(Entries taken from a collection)
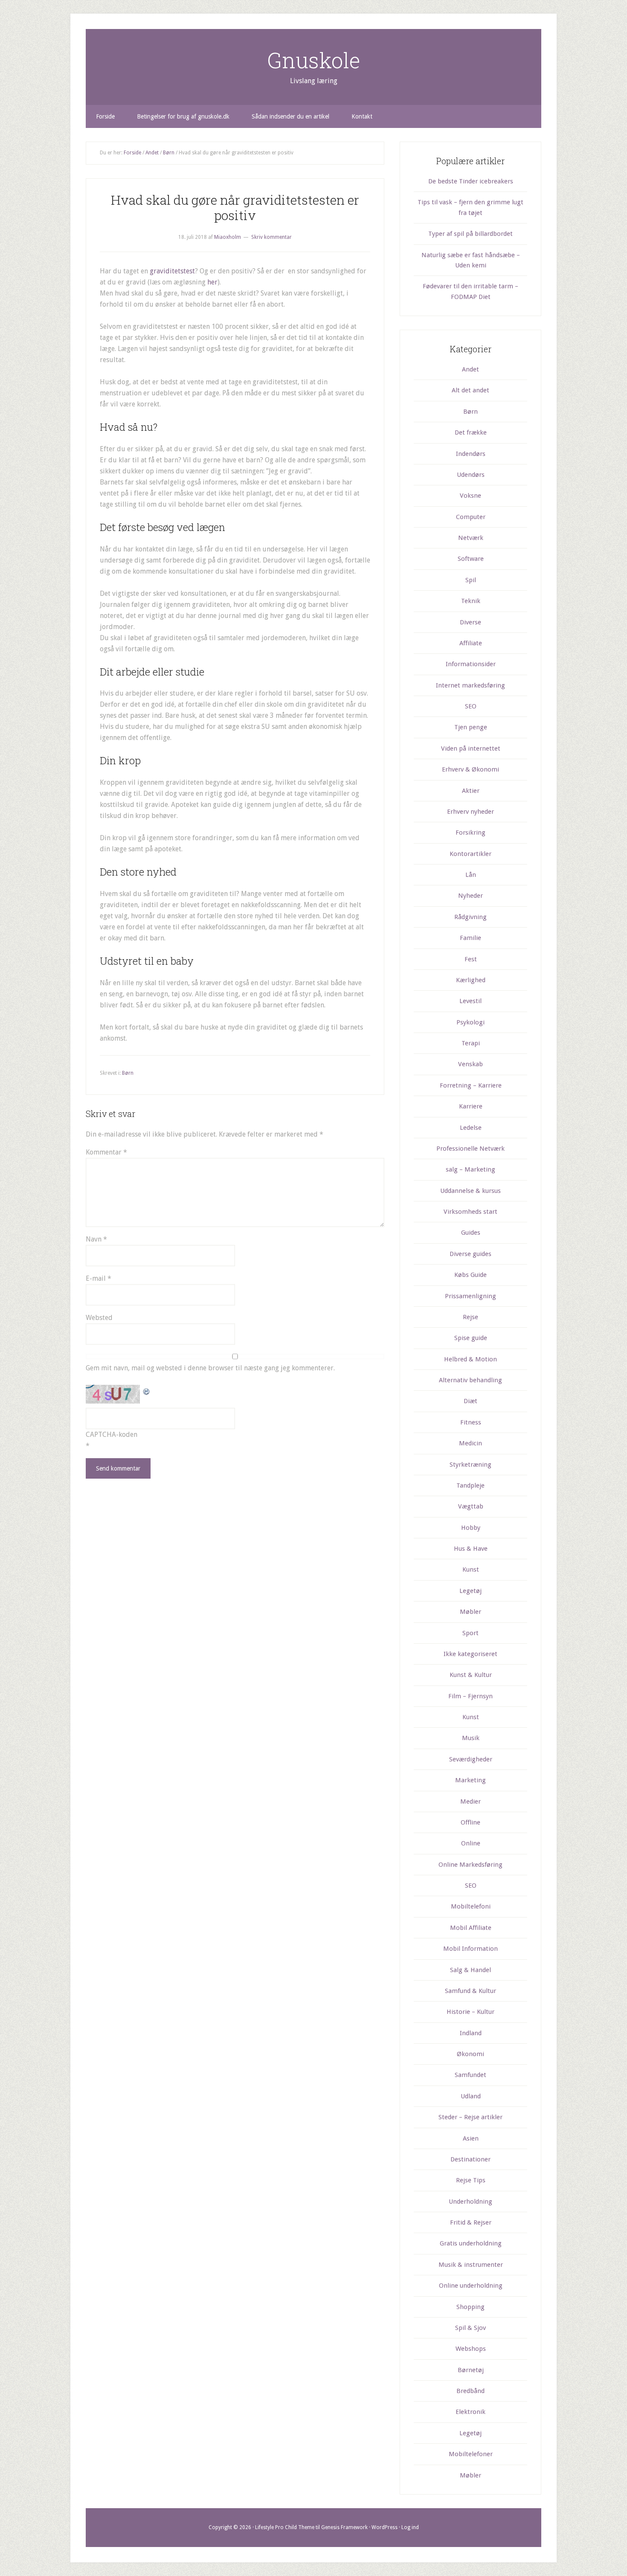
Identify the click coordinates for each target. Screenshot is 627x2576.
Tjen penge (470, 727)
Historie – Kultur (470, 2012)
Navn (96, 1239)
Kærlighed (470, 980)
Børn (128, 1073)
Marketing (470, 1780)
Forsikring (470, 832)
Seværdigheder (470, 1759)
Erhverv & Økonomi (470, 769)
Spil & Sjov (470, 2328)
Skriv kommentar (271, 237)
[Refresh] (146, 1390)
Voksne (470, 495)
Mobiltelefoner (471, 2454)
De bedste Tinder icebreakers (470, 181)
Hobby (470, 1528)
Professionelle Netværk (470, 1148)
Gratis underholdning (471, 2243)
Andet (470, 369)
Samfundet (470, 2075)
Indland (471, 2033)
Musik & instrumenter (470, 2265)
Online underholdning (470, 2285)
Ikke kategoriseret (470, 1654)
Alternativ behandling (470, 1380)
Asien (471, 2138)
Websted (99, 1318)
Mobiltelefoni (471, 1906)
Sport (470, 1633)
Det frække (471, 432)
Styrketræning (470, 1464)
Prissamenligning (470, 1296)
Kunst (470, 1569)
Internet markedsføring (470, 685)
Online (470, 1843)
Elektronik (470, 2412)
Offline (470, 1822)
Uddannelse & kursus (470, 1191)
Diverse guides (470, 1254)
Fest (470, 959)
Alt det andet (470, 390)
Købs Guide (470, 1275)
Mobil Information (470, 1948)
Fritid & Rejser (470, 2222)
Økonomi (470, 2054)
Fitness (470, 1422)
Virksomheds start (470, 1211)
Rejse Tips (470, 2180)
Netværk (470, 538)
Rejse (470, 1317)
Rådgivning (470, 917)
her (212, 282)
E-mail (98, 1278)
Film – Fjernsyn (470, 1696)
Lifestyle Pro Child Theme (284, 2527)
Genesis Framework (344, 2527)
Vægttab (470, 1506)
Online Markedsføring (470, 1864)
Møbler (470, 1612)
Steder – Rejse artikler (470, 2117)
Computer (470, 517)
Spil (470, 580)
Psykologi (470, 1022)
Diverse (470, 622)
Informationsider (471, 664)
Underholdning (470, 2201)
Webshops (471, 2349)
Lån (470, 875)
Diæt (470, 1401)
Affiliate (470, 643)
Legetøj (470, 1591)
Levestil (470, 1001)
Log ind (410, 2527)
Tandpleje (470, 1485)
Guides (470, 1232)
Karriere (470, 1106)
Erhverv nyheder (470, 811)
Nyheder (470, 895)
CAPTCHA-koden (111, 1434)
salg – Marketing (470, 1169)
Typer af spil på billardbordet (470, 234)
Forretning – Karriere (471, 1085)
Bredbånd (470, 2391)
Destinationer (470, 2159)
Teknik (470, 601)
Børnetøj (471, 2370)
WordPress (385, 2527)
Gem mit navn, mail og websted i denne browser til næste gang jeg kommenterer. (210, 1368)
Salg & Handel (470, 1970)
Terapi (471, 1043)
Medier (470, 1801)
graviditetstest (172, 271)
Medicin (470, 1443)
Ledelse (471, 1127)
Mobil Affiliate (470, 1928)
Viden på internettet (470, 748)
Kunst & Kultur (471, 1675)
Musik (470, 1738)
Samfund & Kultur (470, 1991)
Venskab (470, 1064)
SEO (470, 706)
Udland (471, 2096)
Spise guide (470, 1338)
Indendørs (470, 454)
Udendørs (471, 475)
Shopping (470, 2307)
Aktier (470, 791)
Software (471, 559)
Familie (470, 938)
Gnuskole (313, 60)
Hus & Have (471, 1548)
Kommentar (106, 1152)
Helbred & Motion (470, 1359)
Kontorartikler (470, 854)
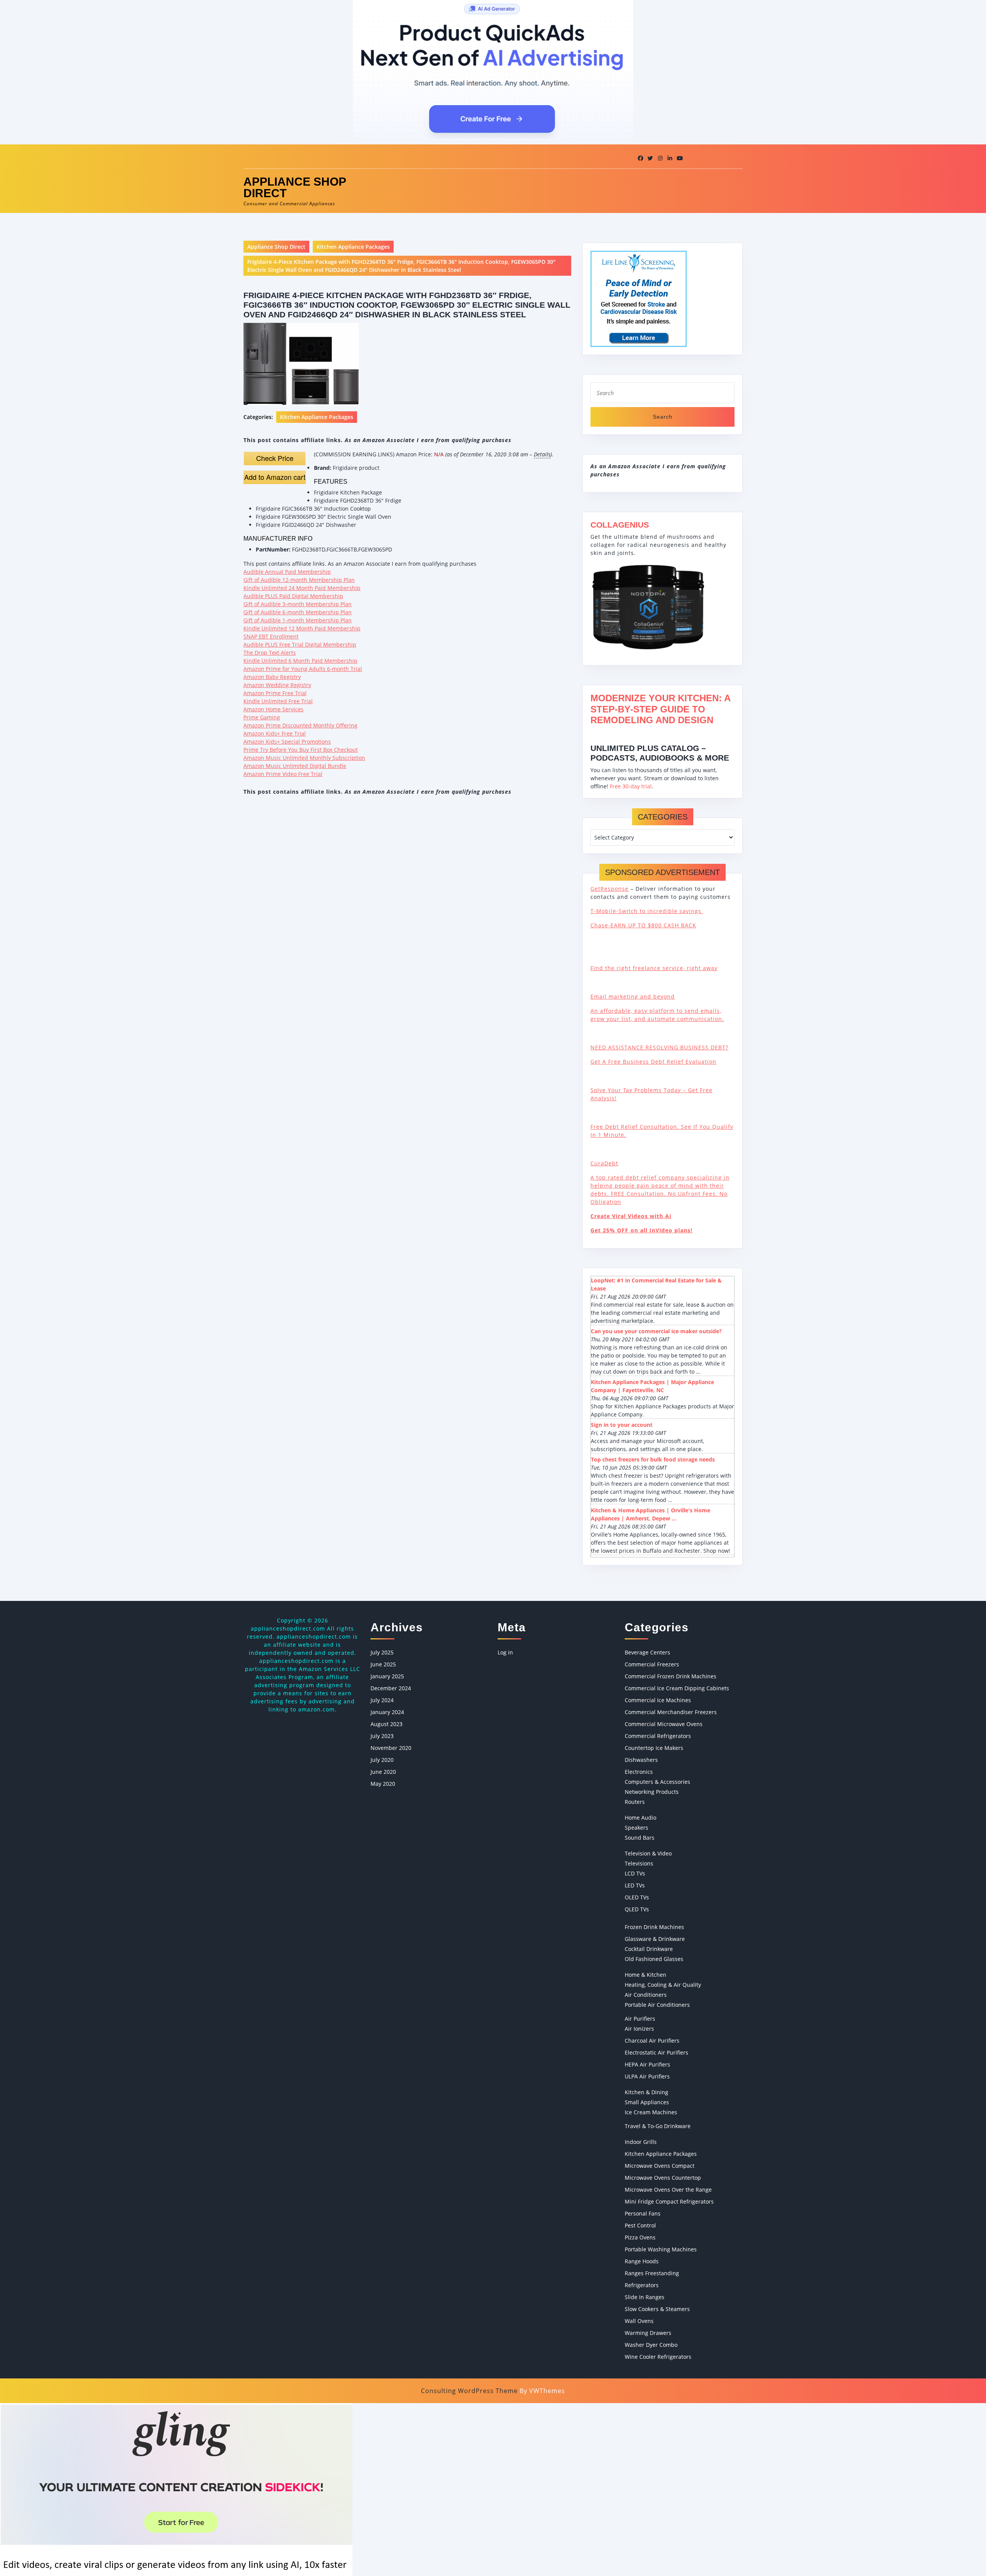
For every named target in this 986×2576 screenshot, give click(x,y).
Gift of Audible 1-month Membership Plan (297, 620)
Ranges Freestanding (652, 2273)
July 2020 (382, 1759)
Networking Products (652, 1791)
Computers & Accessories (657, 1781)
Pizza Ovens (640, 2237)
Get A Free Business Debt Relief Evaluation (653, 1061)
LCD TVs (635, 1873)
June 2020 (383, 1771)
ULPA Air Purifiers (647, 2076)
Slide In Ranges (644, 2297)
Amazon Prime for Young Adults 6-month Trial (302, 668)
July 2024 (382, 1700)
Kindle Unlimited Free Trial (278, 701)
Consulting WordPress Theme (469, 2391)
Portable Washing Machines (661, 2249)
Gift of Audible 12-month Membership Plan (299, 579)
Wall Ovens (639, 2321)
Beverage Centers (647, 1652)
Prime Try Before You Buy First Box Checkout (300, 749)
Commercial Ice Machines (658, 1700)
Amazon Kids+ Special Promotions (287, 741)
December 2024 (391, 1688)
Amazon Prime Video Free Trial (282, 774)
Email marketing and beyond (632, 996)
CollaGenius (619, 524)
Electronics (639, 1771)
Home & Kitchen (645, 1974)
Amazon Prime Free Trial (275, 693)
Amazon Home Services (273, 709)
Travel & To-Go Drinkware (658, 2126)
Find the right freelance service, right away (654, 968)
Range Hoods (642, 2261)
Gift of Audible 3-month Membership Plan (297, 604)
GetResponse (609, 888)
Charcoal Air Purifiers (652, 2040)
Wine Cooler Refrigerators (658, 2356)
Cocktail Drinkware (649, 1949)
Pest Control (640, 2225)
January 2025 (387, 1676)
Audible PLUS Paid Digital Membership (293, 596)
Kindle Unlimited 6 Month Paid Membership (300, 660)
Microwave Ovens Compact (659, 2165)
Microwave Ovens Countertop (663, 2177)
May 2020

- What you have to do: Each entry should be transcribed exactly as given, with pictures omitted.

- Response area:
Identify the click coordinates for each target. Screenshot is 627x2576.
Tjen penge (470, 727)
Historie – Kultur (470, 2012)
Navn (96, 1239)
Kærlighed (470, 980)
Børn (128, 1073)
Marketing (470, 1780)
Forsikring (470, 832)
Seværdigheder (470, 1759)
Erhverv & Økonomi (470, 769)
Spil & Sjov (470, 2328)
Skriv kommentar (271, 237)
[Refresh] (146, 1390)
Voksne (470, 495)
Mobiltelefoner (471, 2454)
De bedste Tinder icebreakers (470, 181)
Hobby (470, 1528)
Professionelle Netværk (470, 1148)
Gratis underholdning (471, 2243)
Andet (470, 369)
Samfundet (470, 2075)
Indland (471, 2033)
Musik & instrumenter (470, 2265)
Online underholdning (470, 2285)
Ikke kategoriseret (470, 1654)
Alternativ behandling (470, 1380)
Asien (471, 2138)
Websted (99, 1318)
Mobiltelefoni (471, 1906)
Sport (470, 1633)
Det frække (471, 432)
Styrketræning (470, 1464)
Prissamenligning (470, 1296)
Kunst (470, 1569)
Internet markedsføring (470, 685)
Online (470, 1843)
Elektronik (470, 2412)
Offline (470, 1822)
Uddannelse & kursus (470, 1191)
Diverse guides (470, 1254)
Fest (470, 959)
Alt det andet (470, 390)
Købs Guide (470, 1275)
Mobil Information (470, 1948)
Fritid & Rejser (470, 2222)
Økonomi (470, 2054)
Fitness (470, 1422)
Virksomheds start (470, 1211)
Rejse Tips (470, 2180)
Netværk (470, 538)
Rejse (470, 1317)
Rådgivning (470, 917)
her (212, 282)
E-mail (98, 1278)
Film – Fjernsyn (470, 1696)
Lifestyle Pro Child Theme (284, 2527)
Genesis Framework (344, 2527)
Vægttab (470, 1506)
Online Markedsføring (470, 1864)
Møbler (470, 1612)
Steder – Rejse artikler (470, 2117)
Computer (470, 517)
Spil (470, 580)
Psykologi (470, 1022)
Diverse (470, 622)
Informationsider (471, 664)
Underholdning (470, 2201)
Webshops (471, 2349)
Lån (470, 875)
Diæt (470, 1401)
Affiliate (470, 643)
Legetøj (470, 1591)
Levestil (470, 1001)
Log ind (410, 2527)
Tandpleje (470, 1485)
Guides (470, 1232)
Karriere (470, 1106)
Erhverv nyheder (470, 811)
Nyheder (470, 895)
CAPTCHA-koden (111, 1434)
salg – Marketing (470, 1169)
Typer af spil på billardbordet (470, 234)
Forretning – Karriere (471, 1085)
Bredbånd (470, 2391)
Destinationer (470, 2159)
Teknik (470, 601)
Børnetøj (471, 2370)
WordPress (385, 2527)
Gem mit navn, mail og websted i denne browser til næste gang jeg kommenterer. (210, 1368)
Salg & Handel (470, 1970)
Terapi (471, 1043)
Medier (470, 1801)
graviditetstest (172, 271)
Medicin (470, 1443)
Ledelse (471, 1127)
Mobil Affiliate (470, 1928)
Viden på internettet (470, 748)
Kunst & Kultur (471, 1675)
Musik (470, 1738)
Samfund & Kultur (470, 1991)
Venskab (470, 1064)
SEO (470, 706)
Udland (471, 2096)
Spise guide (470, 1338)
Indendørs (470, 454)
Udendørs (471, 475)
Shopping (470, 2307)
Aktier (470, 791)
Software (471, 559)
Familie (470, 938)
Gnuskole (313, 60)
Hus & Have (471, 1548)
Kommentar (106, 1152)
Helbred & Motion (470, 1359)
Kontorartikler (470, 854)
For every named target in this 986×2576 screenshot, give click(x,y).
Gift of Audible 1-month Membership Plan (297, 620)
Ranges Freestanding (652, 2273)
July 2020 (382, 1759)
Networking Products (652, 1791)
Computers & Accessories (657, 1781)
Pizza Ovens (640, 2237)
Get A Free Business Debt Relief Evaluation (653, 1061)
LCD TVs (635, 1873)
June 2020 (383, 1771)
ULPA Air Purifiers (647, 2076)
Slide In Ranges (644, 2297)
Amazon Prime for Young Adults 6-month Trial (302, 668)
July 2024 (382, 1700)
Kindle Unlimited Free Trial (278, 701)
Consulting WordPress Theme (469, 2391)
Portable Washing Machines (661, 2249)
Gift of Audible 12-month Membership Plan (299, 579)
Wall Ovens (639, 2321)
Beverage Centers (647, 1652)
Prime Try Before You Buy First Box Checkout (300, 749)
Commercial Ice Machines (658, 1700)
Amazon Kids+ Special Promotions (287, 741)
December 2024 (391, 1688)
Amazon Prime Video Free Trial (282, 774)
Email marketing and beyond (632, 996)
CollaGenius (619, 524)
Electronics (639, 1771)
Home & Kitchen (645, 1974)
Amazon Prime Free Trial (275, 693)
Amazon Home Services (273, 709)
Travel & To-Go Drinkware (658, 2126)
Find the right freelance service, right away (654, 968)
Range Hoods (642, 2261)
Gift of Audible 3-month Membership Plan (297, 604)
GetResponse (609, 888)
Charcoal Air Purifiers (652, 2040)
Wine Cooler Refrigerators (658, 2356)
Cocktail Drinkware (649, 1949)
Pest Control (640, 2225)
January 2025 (387, 1676)
Audible PLUS Paid Digital Membership (293, 596)
Kindle Unlimited 6 Month Paid Membership (300, 660)
Microwave Ovens Compact (659, 2165)
Microwave Ovens Countertop (663, 2177)
May 2020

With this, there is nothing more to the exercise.